According to Reuters, Waller also told the audience that if inflation continued to moderate over the next three to five months, “we could start lowering the policy rate just because inflation is lower," stressing that "it has nothing to do with trying to save the economy. It is consistent with every policy rule. There is no reason to say we will keep it really high."
A slight change in tone from Fed Chair Jerome Powell may have helped both stocks and bonds end the week on a strong note. In a speech on Friday, Powell acknowledged that interest rates were now “well into restrictive territory.” He also warned that the Fed would raise rates again, however, if dictated by the data.

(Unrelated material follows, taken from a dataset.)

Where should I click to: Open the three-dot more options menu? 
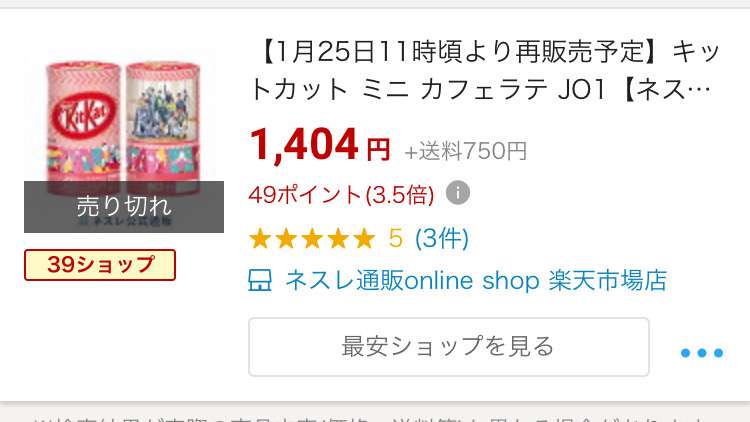click(x=702, y=353)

The week arguably offered some evidence that the economy may be headed toward policymakers’ goal of a “soft landing.” Personal spending rose 0.2% in September, its smallest increase in six months, while personal incomes rose at the same pace. Housing permits came in above expectations, but actual starts surprised on the downside. Weekly jobless claims ticked down, but continuing claims jumped much more than expected to 1.93 million, their highest level since November 2021.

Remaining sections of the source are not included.